Thursday, September 15, 2011

Out Now: Finger's Breadth By M.Christian

Zumaya Books and M.Christian are pleased to announce the publication of a brand new gay erotic horror/thriller by M.Christian:



Look at your hand: four fingers and a thumb, right?  But what if you woke one morning and rather than four fingers and a thumb you are ... short?  How would you feel?  What would you do?  What would you become?

The city is terrified: a mysterious figure is haunting the streets of near-future San Francisco, drugging and amputating the fingertips of queer men.  But what's worse this terror or that it can, so easily, turn any of us into something even more horrific?

Erotic.  Nightmarish.  Fascinating.  Disturbing.  Intriguing.  Haunting.  You have never read a book like Finger's Breadth.  

You will never look your fingers - or the people all around you - the same way again.

Here’s what some people are saying about Finger's Breadth:

Finger's Breadth may well rank as one of the most psychologically astute erotic novels since Leopold von Sacher-Masoch’s Venus in Furs, and it deserves to be just as widely read.
- JKB, from the Circlet Press site

Finger's Breadth is a real wild ride, the sort of novel you turn to when the apocalyptic mayhem out your window gets dull, and you lust for something to remind you of what it's like to live life at full-throttle.
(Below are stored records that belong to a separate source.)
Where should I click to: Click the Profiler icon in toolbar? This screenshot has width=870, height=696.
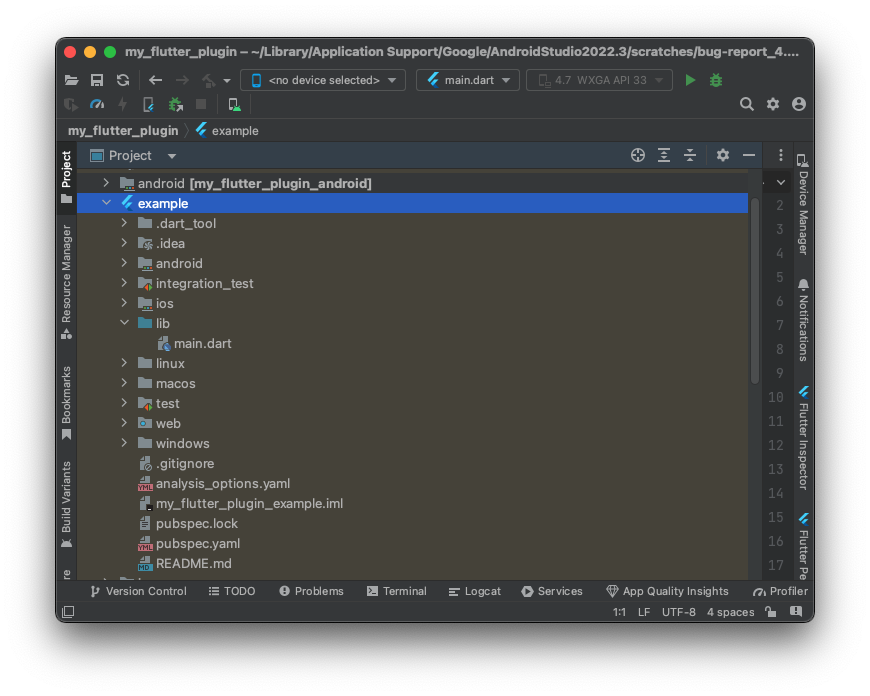point(97,104)
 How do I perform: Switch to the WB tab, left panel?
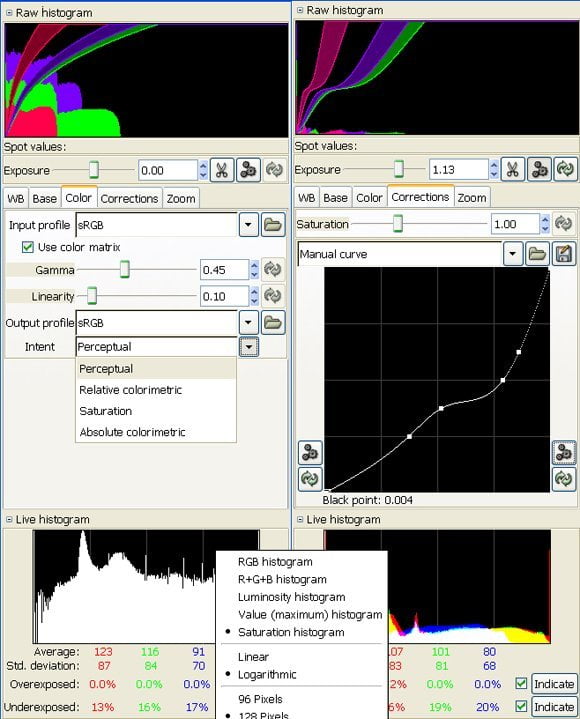click(16, 199)
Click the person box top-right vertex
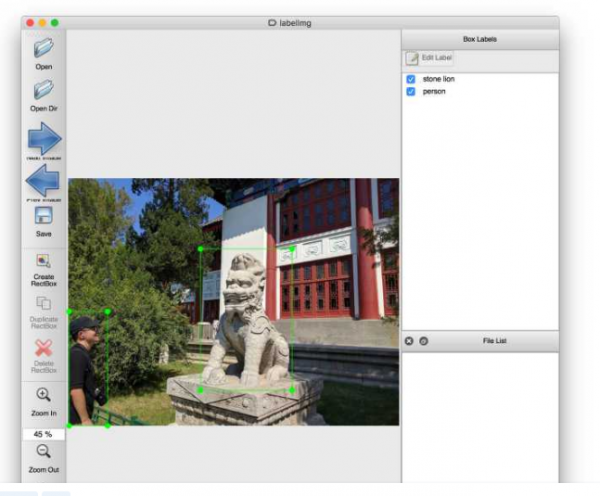Viewport: 600px width, 496px height. [x=108, y=312]
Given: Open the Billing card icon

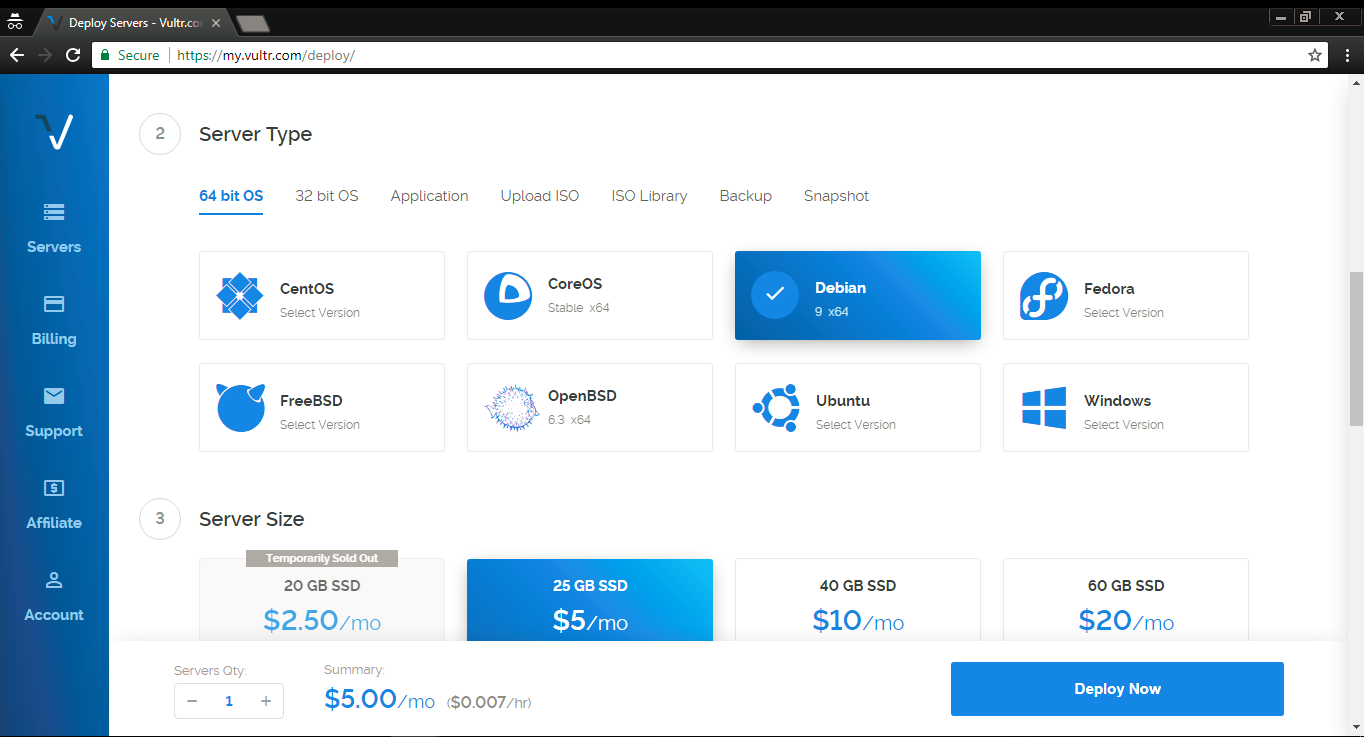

M.Christian sends the reader hurtling like a hockey puck through a world of crime, out-of-control passions, mutilation, and madness. Terms like noir and hardboiled don't quite fit - this is more like ultraviolet, the invisible light that makes the scorpions glow in the dark.
- Ernest Hogan, author of Cortez On Jupiter and High Aztech

It is not that hard to come up with an idea that can be turned into a horror story and that is why horror has been part of the folklore of America and why these stories are so popular on camp-outs as we sit around a campfire. To successfully do this, we need a combination of characters and plot but more important than all else is a novel way to relate the story. For me that is the definition of M.Christian. This book is unlike anything I have read before and I suspect that it will stay with me for quite a while.
- Amos Lassen, reviewer

Finger's Breadth creates a vivid portrait of a community torn apart by suspicion, where the thrills of hot, anonymous sex go hand in mutilated hand with the chill of fear, and no one is entirely what they seem. M.Christian skilfully mixes a dark, potent cocktail of lust, longing, paranoia and an overwhelming need for acceptance...
- Liz Coldwell, author of Take Your Slave To Work

To be effective, the act of literary intercourse between horror and erotica should be deeply unsettling. It should leave the reader feeling uncomfortable, overwhelmed by equal parts dread and anticipation. M.Christian understands this better than most, weaving a tale that permits the reader but a finger’s breadth of space between fear and arousal. His deft control of the story makes us feel the blade, but it's his subtle manipulation of our emotions that makes us want the cut.
- Sally Sapphire, Bellasbookslut

M.Christian has seen the future -- and it is hardboiled! If you love crime stories -- gay or otherwise -- and you love science fiction, you will love Finger's Breadth. No other storyteller nails it quite like M.Christian does. This is a real page turner.
-- Marilyn Jaye Lewis, author of Freak Parade

M.Christian is a force to be reckoned with. Just when you think you understand the path that his narrative and characters are taking, Christian throws a monkey wrench, or a limb, or a head into the works and you have to get your bearings and start all over again. No matter which book of his you pick up, prepare for an intoxicatedly weird ride.
-Ily Goyanes, author and filmmaker

Strange and sexy, Finger's Breadth is a seductively suspenseful read.
- Paula Guran, Darkecho

Finger's Breadth is as dark and rich and well-blended as good bourbon. Sexy, suspenseful, and believable in the details and elements of its world. Great stuff!
- Angela Caperton, author of Darkness And Delight

Finger's Breadth is mesmeric storytelling, riveting in execution and appalling in implication.  M.Christian’s tale of erotic terror in a near-future San Francisco is imagined so skillfully that it grabs the reader with its easy familiarity, then refuses to let go as it careens to its shocking yet completely believable conclusion.  Evoking such Grand Masters as Armistead Maupin, Thomas Harris and Rod Serling while remaining strikingly original, Finger's Breadth is Christian at the height of his considerable powers.  Like Charon the ferryman, the author takes the reader down the dark rivers of human sexuality and shows us things that would normally never see the light of day.  Ultimately the most compelling aspect of this fiction is how fascinatingly and terrifyingly plausible it is. Finger's Breadth should come with a warning label: Read this before clubbing.
- Christopher Pierce, author of Rogue Slave, Rogue Hunted, and Kidnapped By A Sex Maniac

Zumaya Books
ISBN-10: 1934841463
ISBN-13: 978-1934841464

About M.Christian:

M.Christian is - among many things - an acknowledged master of erotica with more than 400 stories in such anthologies as Best American Erotica, Best Gay Erotica, Best Lesbian Erotica, Best Bisexual Erotica, Best Fetish Erotica, and many, many other anthologies, magazines, and Web sites.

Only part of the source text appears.